ロバーツ監督 大谷の不調認め「打たせない日つくる」と今後のプラン 「振ってスランプを抜け出そうとしている。調子を落としたときにやりがち」と指摘 「焦りが出ている兆候」とも
「ドジャース3-9ジャイアンツ」(11日、ロサンゼルス)
ドジャースが逆転負けで今季2度目の3連敗を喫し、前日まで並んでいたパドレスにナ・リーグ西地区首位の座を明け渡した。大谷翔平投手は「1番・指名打者」で出場し、2度の得点機に凡退するなど、5打数無安打。2試合連続ノーヒット、11戦51打席連続ノーアーチとなった。
試合後のロバーツ監督の会見では大谷についての質問が集中。米記者からの「大谷は不調のように見えるが」と問われると「そうだね」を3回繰り返した。その上で「間違いない。シーズン序盤のまだ本調子じゃなかった時でも、彼は四球を選んだり、出塁したりはできていた。でも今は、昨日の試合が典型的だったけど、振ってスランプを抜け出そうとしているように見える。それがすごくはっきり出ている。多くの打者が調子を落としたときにやりがちなことで、振って何とかしようとする。今日はまさに、そういう夜だった」とこの日の大谷の打撃について言及した。
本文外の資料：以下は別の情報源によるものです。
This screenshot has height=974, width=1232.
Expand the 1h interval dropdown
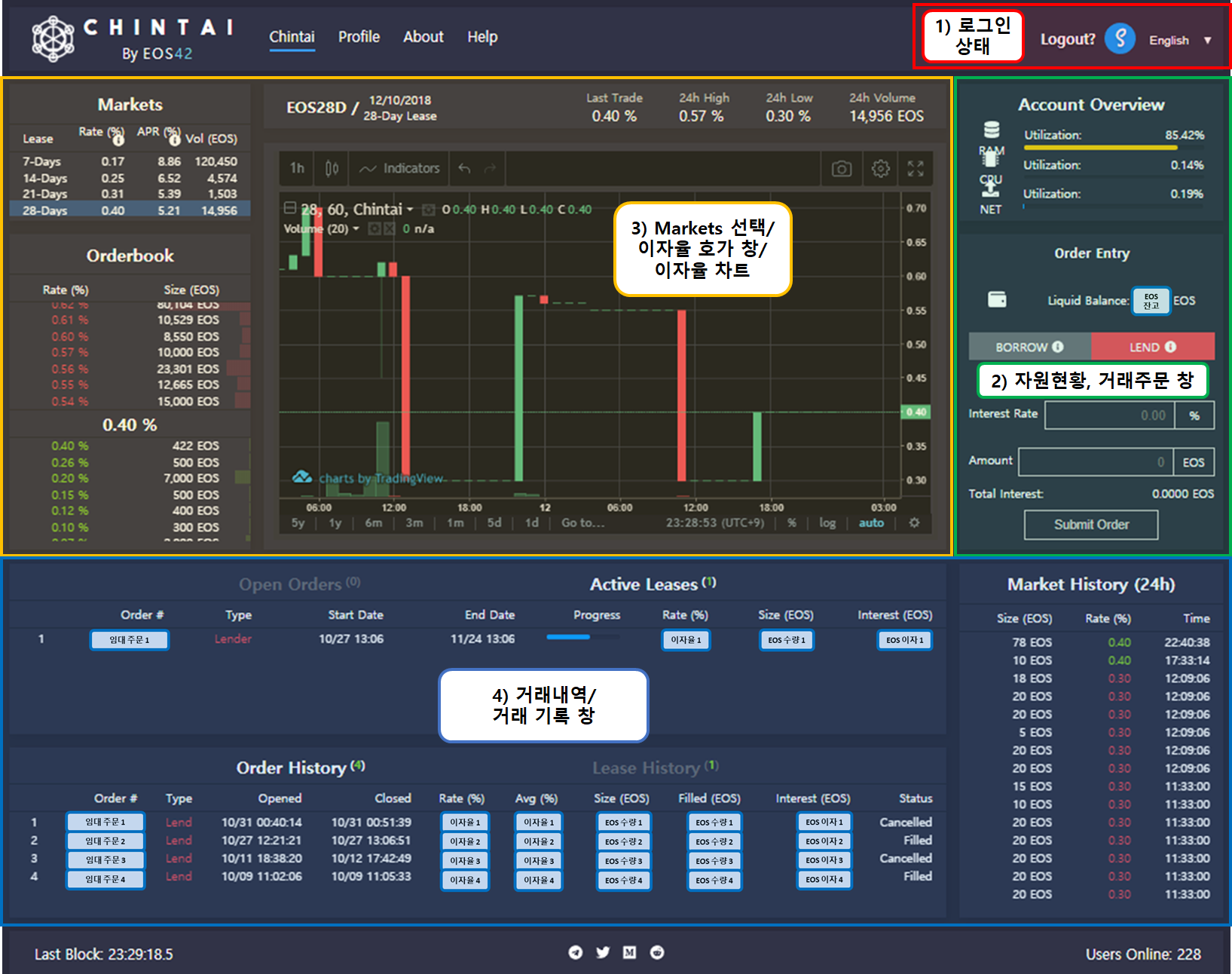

この日、大谷は試合前に志願のフリー打撃。推定160メートルの柵越えを放つなど、良い打撃感覚をつかんだかと思われたが、初回は初球を打って一ゴロ。1点ビハインドの三回1死二塁、同点の六回2死二塁の得点機はいずれも二ゴロ。五回と九回は空振り三振に倒れ、快音を期待した本拠地スタンドはため息に包まれた。
それだけにロバーツ監督は「彼は水曜日(13日のジャイアンツ戦)に先発予定だが、その試合で打たせるかどうかはまだ決めていない。その日か次の日に“打たない日”を作るつもりだ」と今後のプランを明かした。「それがいつになるかはまだ判断していない。ただ、彼に投手の負担を考えれば、もっともだと思う。まだ決めてはいないけれど、その選択肢はこれから話し合う」と説明した。
打席でバットを振ることで調子を取り戻す考え方については「その考え方は理解できる」とした指揮官。「でも、彼のように本当に危険な打者になると、投手は簡単には勝負してこない。だから、振って何とかしようというのは、あまり良いアプローチではない。相手が与えてくるものを受け入れないといけない。今夜の相手は明らかに勝負を避けていた。それでも彼は大きく振りにいっていた」と指摘した。
引っ張って右方向へのゴロ打球が多く出ている点については「焦りすぎだと思う。今日の試合前の打撃練習では、センター方向を意識して取り組んでいて、内容もすごく良かった。ただ、これまでの彼の全打席を見てきた感覚として、今年は例年より引っ張った右方向への打球が明らかに多い。右側(一塁側)の内野へのゴロも増えている。僕の考えでは少し焦りが出ている兆候だと思う」と話した。